[Source records]
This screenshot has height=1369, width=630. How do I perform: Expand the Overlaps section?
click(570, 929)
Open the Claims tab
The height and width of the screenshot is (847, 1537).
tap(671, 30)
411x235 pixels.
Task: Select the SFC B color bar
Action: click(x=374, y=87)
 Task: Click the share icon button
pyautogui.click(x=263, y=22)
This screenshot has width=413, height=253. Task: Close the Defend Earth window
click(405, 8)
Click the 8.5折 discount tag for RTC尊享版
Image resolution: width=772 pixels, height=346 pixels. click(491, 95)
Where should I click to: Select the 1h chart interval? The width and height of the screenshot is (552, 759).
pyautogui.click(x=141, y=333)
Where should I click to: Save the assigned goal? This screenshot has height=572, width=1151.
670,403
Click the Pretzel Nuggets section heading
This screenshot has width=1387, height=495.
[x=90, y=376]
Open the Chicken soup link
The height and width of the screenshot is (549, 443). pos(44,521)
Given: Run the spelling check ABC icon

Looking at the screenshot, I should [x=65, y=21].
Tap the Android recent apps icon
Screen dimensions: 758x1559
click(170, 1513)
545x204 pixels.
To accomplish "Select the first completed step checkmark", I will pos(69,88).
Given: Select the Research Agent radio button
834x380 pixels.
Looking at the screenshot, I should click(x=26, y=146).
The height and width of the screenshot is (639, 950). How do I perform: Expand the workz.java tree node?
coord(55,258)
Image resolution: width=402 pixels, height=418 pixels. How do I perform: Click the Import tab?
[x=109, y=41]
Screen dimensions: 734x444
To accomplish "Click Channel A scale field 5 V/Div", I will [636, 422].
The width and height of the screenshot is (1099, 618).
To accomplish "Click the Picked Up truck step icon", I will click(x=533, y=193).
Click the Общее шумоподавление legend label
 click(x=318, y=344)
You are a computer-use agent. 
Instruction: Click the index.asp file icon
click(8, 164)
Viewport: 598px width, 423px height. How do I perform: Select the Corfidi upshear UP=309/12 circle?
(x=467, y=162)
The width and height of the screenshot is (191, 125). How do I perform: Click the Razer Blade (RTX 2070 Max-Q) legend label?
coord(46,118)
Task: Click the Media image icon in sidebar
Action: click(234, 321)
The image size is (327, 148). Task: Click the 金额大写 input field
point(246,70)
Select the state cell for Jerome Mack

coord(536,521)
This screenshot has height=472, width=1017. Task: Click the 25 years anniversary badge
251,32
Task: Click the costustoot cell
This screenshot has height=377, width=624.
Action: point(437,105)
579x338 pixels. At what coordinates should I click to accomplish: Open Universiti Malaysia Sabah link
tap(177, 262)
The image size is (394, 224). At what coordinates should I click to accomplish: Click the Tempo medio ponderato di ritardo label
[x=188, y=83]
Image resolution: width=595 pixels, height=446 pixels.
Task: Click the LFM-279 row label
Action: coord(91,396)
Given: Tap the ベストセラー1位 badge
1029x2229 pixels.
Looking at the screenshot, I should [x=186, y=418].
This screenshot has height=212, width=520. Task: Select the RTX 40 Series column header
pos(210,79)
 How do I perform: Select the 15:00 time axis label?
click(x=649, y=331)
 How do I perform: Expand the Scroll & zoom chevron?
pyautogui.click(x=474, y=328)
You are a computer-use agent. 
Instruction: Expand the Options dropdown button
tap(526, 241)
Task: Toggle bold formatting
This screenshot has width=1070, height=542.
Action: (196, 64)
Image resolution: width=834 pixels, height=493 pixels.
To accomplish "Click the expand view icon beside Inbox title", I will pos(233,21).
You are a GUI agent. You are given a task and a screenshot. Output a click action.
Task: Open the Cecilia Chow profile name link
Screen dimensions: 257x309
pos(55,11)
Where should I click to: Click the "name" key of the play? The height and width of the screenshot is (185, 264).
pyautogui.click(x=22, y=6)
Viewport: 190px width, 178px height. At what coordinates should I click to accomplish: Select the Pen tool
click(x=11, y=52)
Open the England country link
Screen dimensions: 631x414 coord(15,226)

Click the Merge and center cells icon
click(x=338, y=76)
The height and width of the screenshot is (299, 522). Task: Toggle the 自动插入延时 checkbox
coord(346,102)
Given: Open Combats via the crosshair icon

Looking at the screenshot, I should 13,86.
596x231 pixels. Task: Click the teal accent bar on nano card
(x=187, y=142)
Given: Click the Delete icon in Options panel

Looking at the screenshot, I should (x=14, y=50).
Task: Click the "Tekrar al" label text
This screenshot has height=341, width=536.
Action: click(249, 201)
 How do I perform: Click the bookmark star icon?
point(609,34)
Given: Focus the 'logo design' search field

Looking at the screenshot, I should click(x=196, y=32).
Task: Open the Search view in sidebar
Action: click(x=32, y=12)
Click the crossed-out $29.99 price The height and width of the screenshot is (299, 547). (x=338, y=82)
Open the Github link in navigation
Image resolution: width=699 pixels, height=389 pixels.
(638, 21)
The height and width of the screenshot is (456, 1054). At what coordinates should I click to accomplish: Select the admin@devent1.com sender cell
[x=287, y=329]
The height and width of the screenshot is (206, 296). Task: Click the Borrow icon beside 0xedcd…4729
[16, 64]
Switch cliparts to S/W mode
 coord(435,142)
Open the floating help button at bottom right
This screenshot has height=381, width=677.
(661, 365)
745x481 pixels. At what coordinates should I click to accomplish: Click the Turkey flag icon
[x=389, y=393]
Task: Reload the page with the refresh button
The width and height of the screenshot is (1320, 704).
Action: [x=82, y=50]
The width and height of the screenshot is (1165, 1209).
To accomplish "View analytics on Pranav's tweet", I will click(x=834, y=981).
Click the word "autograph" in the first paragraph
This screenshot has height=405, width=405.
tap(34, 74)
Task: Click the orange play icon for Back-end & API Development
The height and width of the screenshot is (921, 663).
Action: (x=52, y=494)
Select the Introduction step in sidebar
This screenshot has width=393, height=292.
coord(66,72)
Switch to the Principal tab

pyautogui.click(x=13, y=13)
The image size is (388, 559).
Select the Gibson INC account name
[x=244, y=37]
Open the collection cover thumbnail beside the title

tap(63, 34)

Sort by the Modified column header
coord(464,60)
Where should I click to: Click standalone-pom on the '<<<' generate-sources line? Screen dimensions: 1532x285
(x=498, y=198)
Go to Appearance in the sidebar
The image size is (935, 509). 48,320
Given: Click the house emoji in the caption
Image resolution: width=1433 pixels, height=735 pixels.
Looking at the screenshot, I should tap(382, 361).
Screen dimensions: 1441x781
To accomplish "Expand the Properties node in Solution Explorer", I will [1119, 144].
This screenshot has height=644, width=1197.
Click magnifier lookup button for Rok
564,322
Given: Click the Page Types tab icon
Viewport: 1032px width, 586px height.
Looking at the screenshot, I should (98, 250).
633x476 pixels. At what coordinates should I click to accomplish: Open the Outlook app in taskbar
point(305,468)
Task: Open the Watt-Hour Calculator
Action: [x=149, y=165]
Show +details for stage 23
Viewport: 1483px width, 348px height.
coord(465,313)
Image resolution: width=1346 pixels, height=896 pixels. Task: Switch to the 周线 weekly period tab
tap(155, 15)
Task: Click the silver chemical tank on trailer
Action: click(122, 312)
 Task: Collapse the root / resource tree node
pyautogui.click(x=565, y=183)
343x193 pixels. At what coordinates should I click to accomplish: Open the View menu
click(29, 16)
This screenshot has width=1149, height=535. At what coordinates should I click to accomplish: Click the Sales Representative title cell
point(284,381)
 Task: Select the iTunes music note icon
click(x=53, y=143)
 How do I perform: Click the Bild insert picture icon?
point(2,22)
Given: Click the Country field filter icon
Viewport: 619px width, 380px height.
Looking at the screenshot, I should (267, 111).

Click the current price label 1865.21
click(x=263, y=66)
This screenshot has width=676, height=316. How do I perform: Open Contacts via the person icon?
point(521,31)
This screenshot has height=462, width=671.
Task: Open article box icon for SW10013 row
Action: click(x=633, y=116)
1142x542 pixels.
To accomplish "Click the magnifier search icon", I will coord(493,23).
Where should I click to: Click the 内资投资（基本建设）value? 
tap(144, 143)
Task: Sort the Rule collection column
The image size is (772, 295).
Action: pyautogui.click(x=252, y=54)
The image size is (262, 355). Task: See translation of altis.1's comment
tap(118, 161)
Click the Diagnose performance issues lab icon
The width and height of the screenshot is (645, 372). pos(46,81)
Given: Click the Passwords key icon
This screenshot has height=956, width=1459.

◆ EXERCISE INSTRUCTIONS ◆
Find the line that contains "The image size is (772, 295).". Repeat it and every line after it, exactly as written, up to and including the last line of the records above.

◆ SOLUTION TO THIS EXERCISE ◆
The image size is (772, 295).
Action: pyautogui.click(x=252, y=54)
The image size is (262, 355). Task: See translation of altis.1's comment
tap(118, 161)
Click the Diagnose performance issues lab icon
The width and height of the screenshot is (645, 372). pos(46,81)
Given: Click the Passwords key icon
This screenshot has height=956, width=1459.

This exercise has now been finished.